Tuntut Kenaikan Upah diatas 1 Tahun, Buruh adakan Audiensi dengan PJ Gubernur Jabar

Aksi tuntut Kep.Gub Kenaikan Upah diatas satu tahun untuk Upah Tahun 2024, Bandung, Kamis,(28/12/2023).


BANDUNG, FSP LEM SPSI - Serikat Pekerja/Buruh adakan aksi di gedung sate Bandung pada Kamis,(28/12/2023) dengan tuntutan kenaikan upah diatas 1 (satu) Tahun dengan S.Kep Gubernur atas kenaikan upah diatas satu tahun untuk kenaikan upah Tahun 2024, disela aksi yang dilakukan ada audiensi antara pimpinan SP/SB dengan pemerintah provinsi Jawa Barat dengan menyampaikan argumentasi dan kepastian terkait apakah PJ Gubernur Jabar akan mengeluarkan Kep Gub terkait dengan penetapan upah diatas satu tahun sebesar 7,21% s.d 14% sesuai rekomendasi Dewan pengupahan Provinsi Jawa Barat.

Masa aksi SP/SB se-Jabar tuntut kenaikan upah diatas satu tahun, Bandung, Kamis, (28/12/2023).


Roy Jinto Feriyanto,S.H. selaku perwakilan dari pimpinan SP/SB menyampaikan ke ahli hukum pemprov Jabar bahwa Buruh butuh kepastian terkait dengan Kep Gub yang diusulkan oleh SP/SB .

" Kamu butuh kepastian dari pemerintah apakah akan mengeluarkan surat Kep.Gub upah diatas satu tahun, jika mau dikeluarkan itu kapan biar kita jelas." tegas Roy.

" Ini kan bukan hal baru, 2 tahun terakhir Gubernur RK juga mengeluarkan Surat Kep.Gub diatas satu tahun, tinggal melanjutkan kebijakan gubernur sebelumnya saja." Tandas Roy.

Audiensi dengan ahli hukum pemprov Jabar, Kamis, (28/12/2023)


Pemerintah provinsi Jawa Barat menanggapi permintaan dari Buruh melalui Firman selaku Tim Biro Hukumnya bahwa Pak PJ Gubernur tidak akan menerbitkan S Kep.Gub diatas satu tahun.

" Kami dari Tim Hukum akan mencarikan solusi terkait dengan kenaikan upah diatas satu tahun dan merumuskan instrumen yang sesuai dengan hukum administrasi yang bisa dipertanggung jawabkan." Jelas Firman.

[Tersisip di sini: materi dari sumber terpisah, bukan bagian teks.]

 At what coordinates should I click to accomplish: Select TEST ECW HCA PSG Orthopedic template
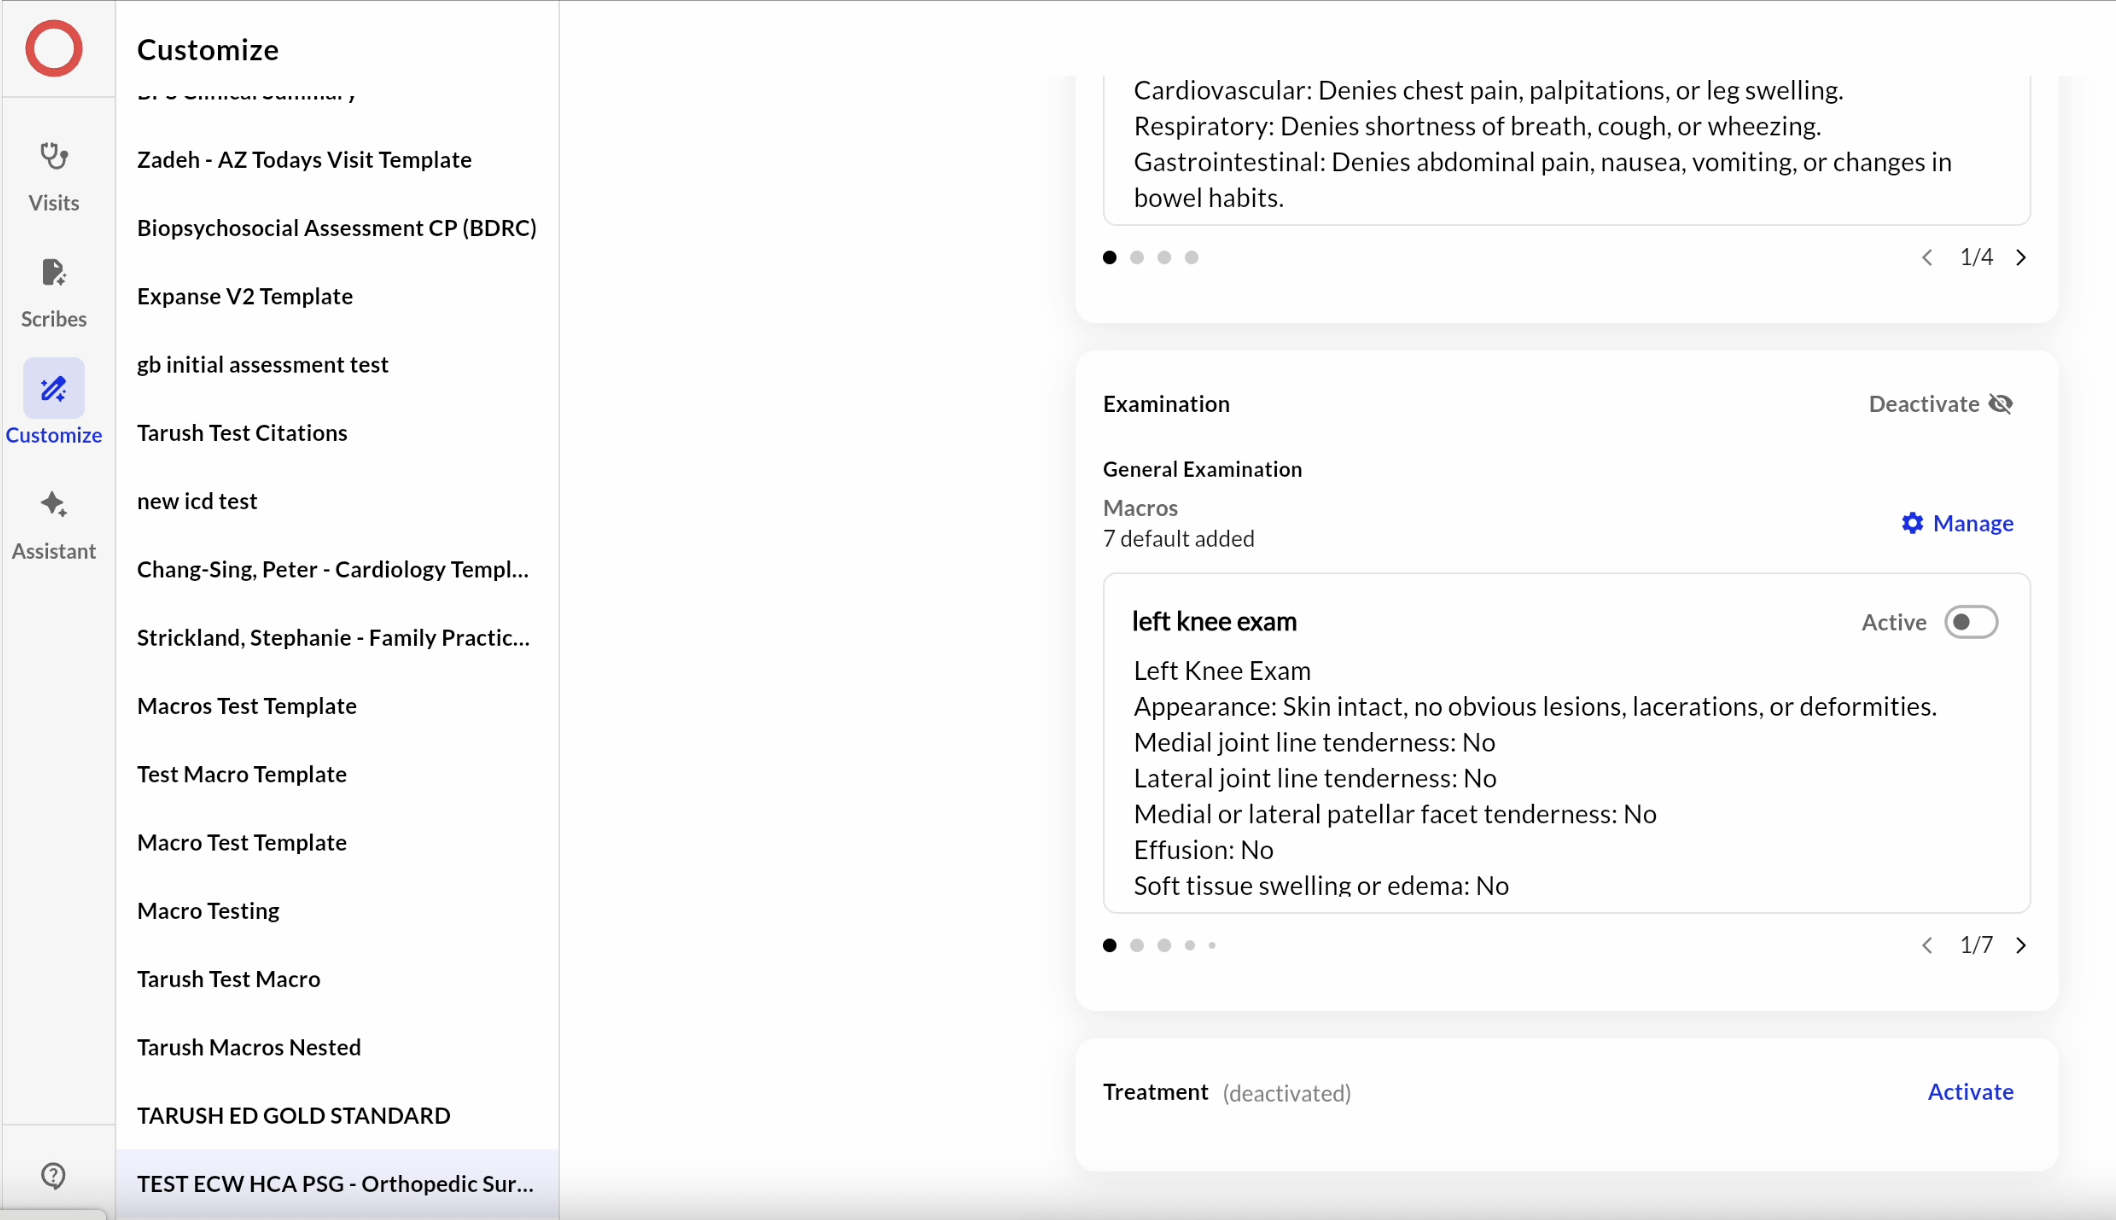coord(335,1184)
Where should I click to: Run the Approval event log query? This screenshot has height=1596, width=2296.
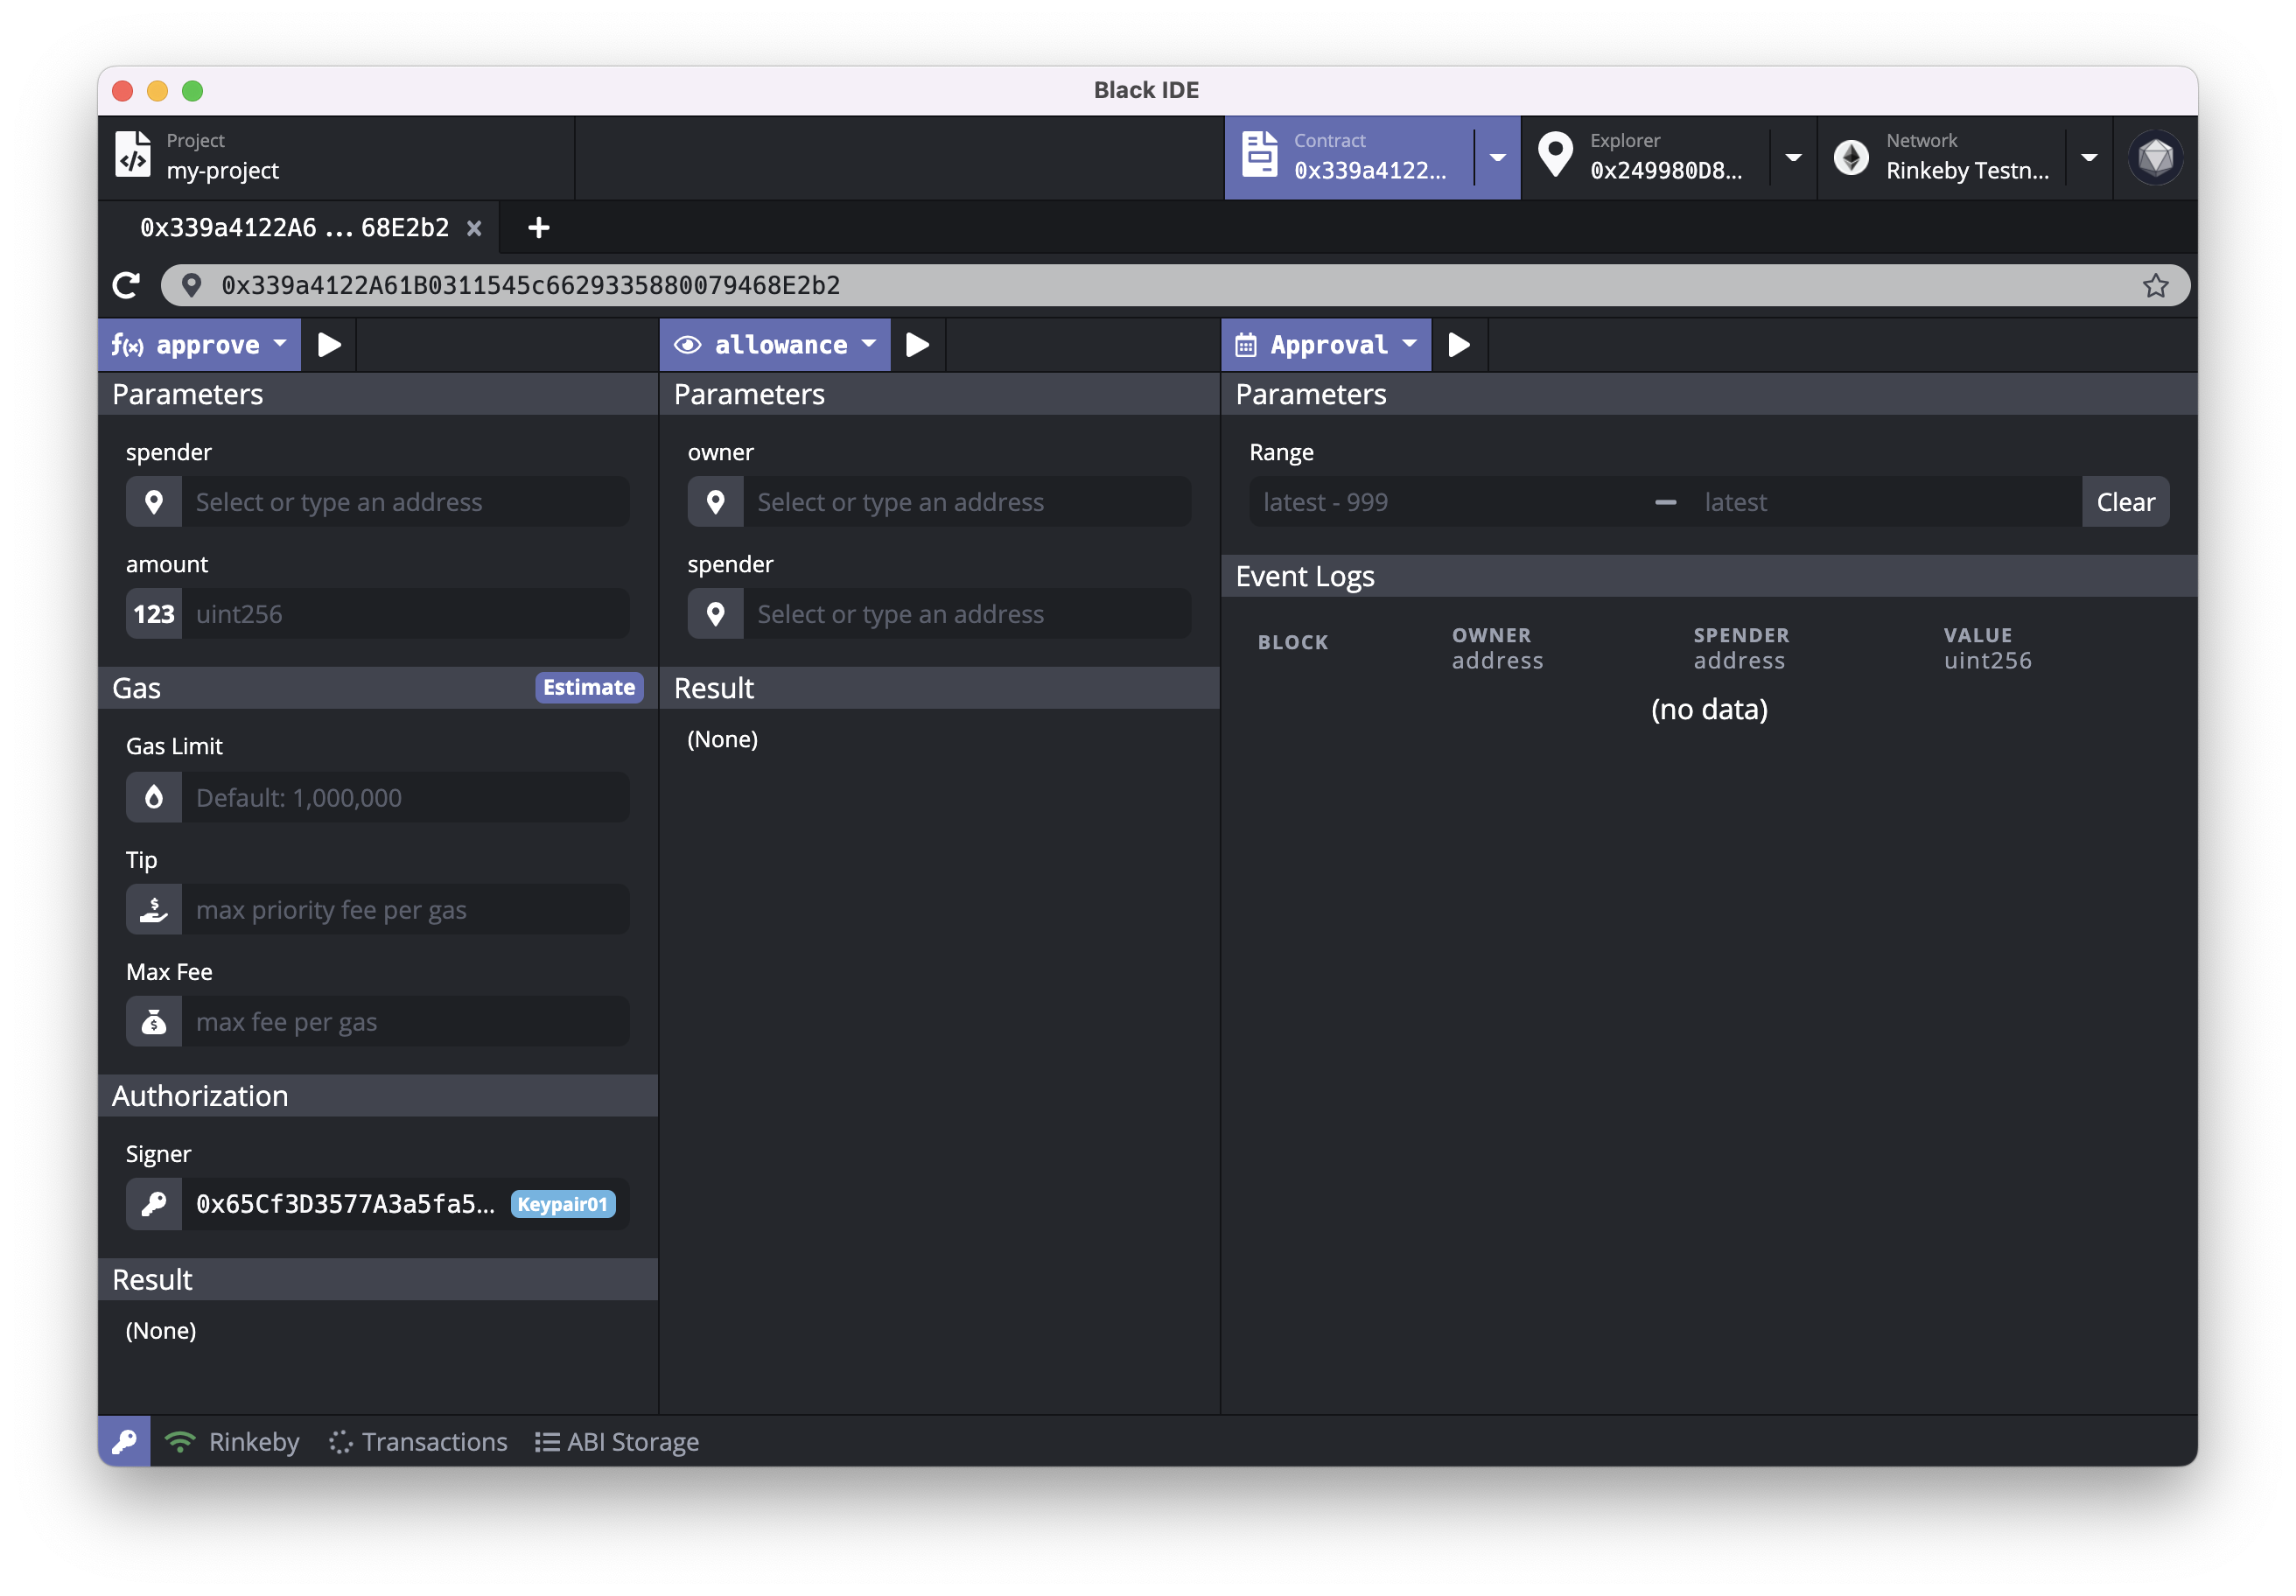pyautogui.click(x=1459, y=345)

Terjadi adu argumen antara Perwakilan Pimpinan SP/SB Jabar dengan ahli hukum Pemprov Jabar terkait landasan dan dasar serta argumen hukum terkait dengan bagaimana cara menerapkan apakah dengan Kep.Gub, atau Peraturan Gubernur.

" Kita akan diskusi kalau memang mau mencari solusi, tapi kalau sudah dikunci ngak akan mengeluarkan putusan makan ya tidak akan ketemu." Tandas Roy.

Ketua DPD FSP LEM SPSI sekaligus Waketum DPP FSP LEM SPSI  Ir. Muhamad Sidarta juga memberikan penguatan kepada ahli hukum pemprov Jabar bahwa Struktur dan Skala Upah (SUSU) yang digadang gadang oleh PJ Gubernur itu tidak berjalan.

" Saya selaku wakil kelua LKS Tripartite Provinsi melihat penerapan susu di industri manufaktur tidak berjalan, makanya masih diperlukan Kep.Gub untuk kenaikan upah diatas satu tahun." jelas Sidarta.

Diskusi makin hangat dan pemerintah semakin terpojok dengan narasi dan argumentasi yang dibangun oleh pihak Buruh dan meminta apa alasan PJ Gubernur tidak mau melaksanakan tuntutan Buruh terkait dengan Surat Kep.Gub tentang upah diatas satu tahun. sampai berita ini direlased masih belum ada kepuasan diskusi masih berlangsung.[ERK].